The headline caught the eye "Sunday golf ban could cost island course £75,000 grant" followed by the problems being outlined relating to The Isle of Harris golf course's application for £75,000 of public money.
Apparently the application may be rejected because the club is closed every Sunday on religious grounds in line with other public facilities on the island and neighbouring Lewis.
It appears that the national sports agency, SportScotland, says giving taxpayers' money to the organisation could contravene equality legislation because of its refusal to open on the Sabbath.
According to The Scotsman, Louise Martin, who chairs the body, said: "SportScotland is mindful of the views and traditions held by many in parts of the Western Isles regarding the opening of sports facilities on Sundays.
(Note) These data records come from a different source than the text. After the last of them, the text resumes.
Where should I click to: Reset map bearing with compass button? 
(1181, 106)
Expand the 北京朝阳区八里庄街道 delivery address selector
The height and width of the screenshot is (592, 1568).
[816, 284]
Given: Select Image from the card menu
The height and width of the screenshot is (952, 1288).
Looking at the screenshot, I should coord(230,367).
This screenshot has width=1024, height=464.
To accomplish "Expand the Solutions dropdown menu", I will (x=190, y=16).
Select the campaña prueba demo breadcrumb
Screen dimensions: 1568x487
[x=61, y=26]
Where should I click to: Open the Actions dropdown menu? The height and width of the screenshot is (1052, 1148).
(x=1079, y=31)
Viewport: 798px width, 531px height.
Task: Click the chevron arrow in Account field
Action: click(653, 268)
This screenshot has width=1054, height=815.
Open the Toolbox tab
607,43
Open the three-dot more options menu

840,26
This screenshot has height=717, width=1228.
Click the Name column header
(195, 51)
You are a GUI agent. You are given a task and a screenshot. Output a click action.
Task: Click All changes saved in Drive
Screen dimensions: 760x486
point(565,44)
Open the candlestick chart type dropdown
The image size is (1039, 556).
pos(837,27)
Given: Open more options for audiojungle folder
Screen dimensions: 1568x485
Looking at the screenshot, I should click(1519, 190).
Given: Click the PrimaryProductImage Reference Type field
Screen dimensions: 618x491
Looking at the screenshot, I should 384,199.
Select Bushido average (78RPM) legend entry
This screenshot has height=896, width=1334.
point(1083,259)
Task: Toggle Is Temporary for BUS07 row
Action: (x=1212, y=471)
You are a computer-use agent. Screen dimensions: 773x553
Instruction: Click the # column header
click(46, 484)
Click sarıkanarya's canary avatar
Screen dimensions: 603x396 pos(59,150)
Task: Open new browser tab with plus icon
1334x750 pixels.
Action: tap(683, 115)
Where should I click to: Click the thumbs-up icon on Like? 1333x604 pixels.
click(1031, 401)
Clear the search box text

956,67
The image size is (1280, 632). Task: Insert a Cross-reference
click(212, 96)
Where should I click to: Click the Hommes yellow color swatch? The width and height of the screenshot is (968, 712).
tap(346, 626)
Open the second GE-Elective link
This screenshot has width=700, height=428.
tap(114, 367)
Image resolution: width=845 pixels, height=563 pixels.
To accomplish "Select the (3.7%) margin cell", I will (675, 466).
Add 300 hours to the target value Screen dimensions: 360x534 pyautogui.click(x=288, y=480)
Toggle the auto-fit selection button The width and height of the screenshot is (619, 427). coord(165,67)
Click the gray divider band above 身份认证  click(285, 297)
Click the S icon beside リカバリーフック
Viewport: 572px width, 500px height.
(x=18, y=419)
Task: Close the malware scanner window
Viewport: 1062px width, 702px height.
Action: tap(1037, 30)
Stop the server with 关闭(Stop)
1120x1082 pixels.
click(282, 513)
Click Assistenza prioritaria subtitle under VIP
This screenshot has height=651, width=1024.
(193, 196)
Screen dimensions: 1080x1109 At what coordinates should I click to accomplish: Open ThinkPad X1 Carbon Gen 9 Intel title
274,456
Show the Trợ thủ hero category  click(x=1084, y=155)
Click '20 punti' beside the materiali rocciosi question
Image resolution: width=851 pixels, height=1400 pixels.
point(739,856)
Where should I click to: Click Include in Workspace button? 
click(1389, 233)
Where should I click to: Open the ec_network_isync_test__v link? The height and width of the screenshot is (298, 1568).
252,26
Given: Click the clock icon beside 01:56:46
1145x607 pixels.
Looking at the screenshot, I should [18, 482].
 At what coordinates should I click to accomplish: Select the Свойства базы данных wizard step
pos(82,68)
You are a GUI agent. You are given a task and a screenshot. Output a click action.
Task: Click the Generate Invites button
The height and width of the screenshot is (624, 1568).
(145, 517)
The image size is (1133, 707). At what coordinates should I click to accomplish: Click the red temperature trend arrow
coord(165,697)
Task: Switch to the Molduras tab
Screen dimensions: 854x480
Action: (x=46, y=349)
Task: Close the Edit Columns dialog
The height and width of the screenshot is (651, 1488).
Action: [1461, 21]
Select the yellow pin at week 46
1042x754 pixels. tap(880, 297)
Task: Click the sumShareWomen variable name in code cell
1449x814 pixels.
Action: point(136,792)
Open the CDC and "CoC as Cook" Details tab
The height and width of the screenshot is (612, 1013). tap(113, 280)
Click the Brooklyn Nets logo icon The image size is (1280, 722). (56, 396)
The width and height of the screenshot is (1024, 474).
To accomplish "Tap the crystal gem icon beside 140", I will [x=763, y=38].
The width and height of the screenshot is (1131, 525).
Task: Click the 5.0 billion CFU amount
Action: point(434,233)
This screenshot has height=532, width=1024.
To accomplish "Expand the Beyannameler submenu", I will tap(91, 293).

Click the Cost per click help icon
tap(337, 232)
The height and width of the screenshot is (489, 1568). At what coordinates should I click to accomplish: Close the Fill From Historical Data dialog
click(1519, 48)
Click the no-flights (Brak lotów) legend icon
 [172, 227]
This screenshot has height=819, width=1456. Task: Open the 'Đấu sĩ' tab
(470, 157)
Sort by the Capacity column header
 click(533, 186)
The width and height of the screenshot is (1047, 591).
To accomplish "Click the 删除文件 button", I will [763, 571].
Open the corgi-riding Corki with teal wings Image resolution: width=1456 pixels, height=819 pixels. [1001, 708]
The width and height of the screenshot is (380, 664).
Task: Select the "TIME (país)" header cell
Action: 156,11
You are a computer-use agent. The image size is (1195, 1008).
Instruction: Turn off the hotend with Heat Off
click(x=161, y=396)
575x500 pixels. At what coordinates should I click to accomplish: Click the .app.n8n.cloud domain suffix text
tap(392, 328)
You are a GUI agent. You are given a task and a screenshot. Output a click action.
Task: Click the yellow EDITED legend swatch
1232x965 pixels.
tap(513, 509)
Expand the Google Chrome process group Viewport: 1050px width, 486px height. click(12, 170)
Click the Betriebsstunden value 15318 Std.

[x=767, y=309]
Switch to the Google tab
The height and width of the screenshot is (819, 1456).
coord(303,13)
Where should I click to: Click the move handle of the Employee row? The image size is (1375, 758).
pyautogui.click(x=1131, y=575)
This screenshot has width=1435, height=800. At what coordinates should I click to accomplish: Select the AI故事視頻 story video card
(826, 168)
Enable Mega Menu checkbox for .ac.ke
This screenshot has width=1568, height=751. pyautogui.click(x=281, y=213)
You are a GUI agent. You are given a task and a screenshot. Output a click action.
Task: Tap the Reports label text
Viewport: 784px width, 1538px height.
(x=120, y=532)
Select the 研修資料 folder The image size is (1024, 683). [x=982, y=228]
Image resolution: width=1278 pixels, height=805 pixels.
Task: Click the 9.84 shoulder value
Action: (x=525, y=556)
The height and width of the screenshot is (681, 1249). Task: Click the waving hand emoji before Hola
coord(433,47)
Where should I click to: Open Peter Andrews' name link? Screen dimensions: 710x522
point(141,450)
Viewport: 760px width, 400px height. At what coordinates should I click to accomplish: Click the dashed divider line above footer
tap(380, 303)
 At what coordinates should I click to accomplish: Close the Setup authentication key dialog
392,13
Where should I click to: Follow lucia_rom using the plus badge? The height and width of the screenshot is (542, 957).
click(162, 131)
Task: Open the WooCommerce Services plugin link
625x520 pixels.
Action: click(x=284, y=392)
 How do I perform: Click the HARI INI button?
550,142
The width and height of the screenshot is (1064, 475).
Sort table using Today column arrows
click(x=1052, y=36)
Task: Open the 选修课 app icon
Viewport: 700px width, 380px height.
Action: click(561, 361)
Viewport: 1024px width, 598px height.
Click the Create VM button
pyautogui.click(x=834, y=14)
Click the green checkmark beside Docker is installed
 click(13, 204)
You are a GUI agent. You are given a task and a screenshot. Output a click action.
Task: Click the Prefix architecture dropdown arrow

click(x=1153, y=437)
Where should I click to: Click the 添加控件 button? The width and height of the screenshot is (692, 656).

However, SportScotland also has responsibilities under the 2006 equality legislation to ensure that anything it funds is accessible to all, wherever possible, regardless of gender, race, disability, age, religion or belief …"
Now this may or may not be a real issue rather than one which the journalist sees an angle on but I have not heard any major threats being applied to a rather more famous golf course that closes on Sundays for other traditional reasons. Surely all the golf club need to do is suggest that it needs to close on Sundays in order to rest the course?
This is not about getting into any arguments about religious observance or even the tourism benefits of being open and available for play it is just about recognising that there is perhaps precedence for receiving public funds and not being open seven days a week.
The money sought from sportscotland represents half the £155,000 cost of improvements to drainage, storage and the clubhouse and the other parterns involved Highland and Islands Enterprise and Western Isles Council, the other funders, are not insisting on seven-day opening.
Some common sense surely from SportScotland?